**PROBLEMS AND TASKS:**
1. In the fashion post, why did designers decide to put more weight on their most classic lines? Answer in one to three sentences.
2. Answer these questions from the fashion post:
(a) Besides trying to stay in business, what are the biggest fashion houses and designers doing to fight the crisis?
(b) Which newspaper published the September 2009 report?
(c) How large a deficit did Valentino Group record for the previous year?
-------- SELECTED PASSAGE
Friday, May 14, 2010

Money crisis to help grow morals in fashion

 In the recent months with the financial crisis spreading all around the world, it’s hard not to think about fashion as something rather unnecessary. With people struggling with losing their jobs and not being able to afford the most basic products, it’s not in fashion anymore to talk about such a frivolous thing as a new crocodile bag. Even the biggest fashion houses and designers are battling the crisis, making loans in banks and trying to stay in business. At the same time they realize it’s not necessarily ethical to sell as expensive clothes as they would before.
In September 2009 the report in Italian newspaper Il Foglio revealed that great Italian fashion houses and world renowned designers are in serious financial troubles. The research presented on this topic exposed the authors’ opinion that it’s been a market’s revenge for highly priced products that were simply "unbearable”. On the list of most affected fashion houses were: Prada, Dolce & Gabbana, Cavalli, Valentino. All of the banks, which used to lend them money without any questions, now issued bills. Valentino Group recorded a deficit of 483 million euros for last year. Prada also has a huge debt to pay - estimated at 450 million euros. As a result of deepening difficulties great designers had to give up and admit what they have always denied before: the prices of their products were horrendous. The costumers depopulated the boutiques due to excessively high prices which have forced the fashion houses not only to the 20-percent reduction, but even to change of the entire strategy and creative style. Designers have decided to put a greater impact on the most classic lines, because it was more likely that in the era of recession people would prefer to buy classics.
The financial crisis has brutally walked on a delicate high fashion market. The designers had to cut where they could - and not only the centimeters around models’ waists, in order to somehow carry out their brands and fashion houses through these difficult times. The designers lowered the prices what for the clients meant good deals but they as well had to struggle with a new trend that came into the picture.
----------------
-------- RAW DATA
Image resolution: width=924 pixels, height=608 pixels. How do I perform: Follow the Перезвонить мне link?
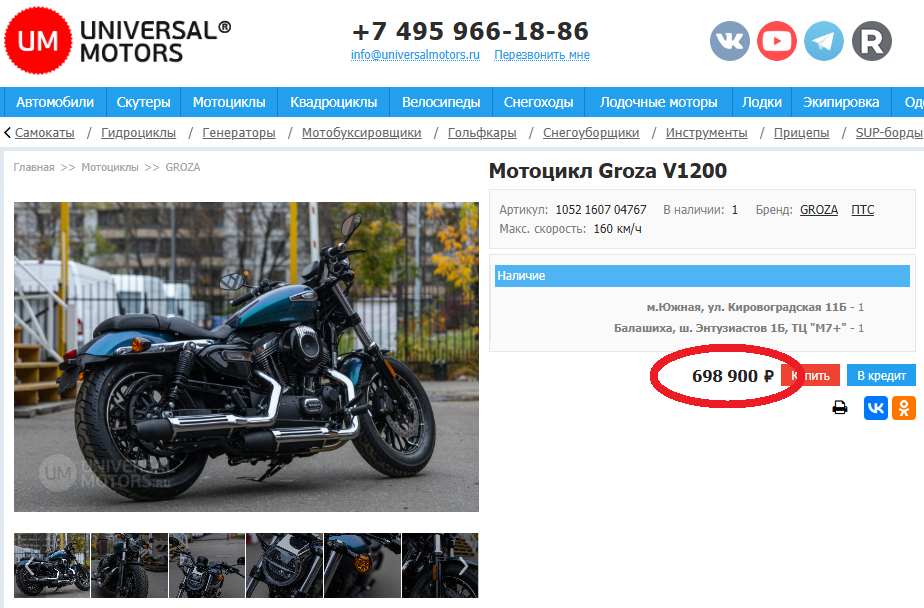pyautogui.click(x=542, y=55)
----------------
**FULL SOLUTIONS:**
1. They expected that during a recession people would be more likely to buy classics.

2.
(a) Taking out loans from banks.
(b) Il Foglio, an Italian newspaper.
(c) 483 million euros.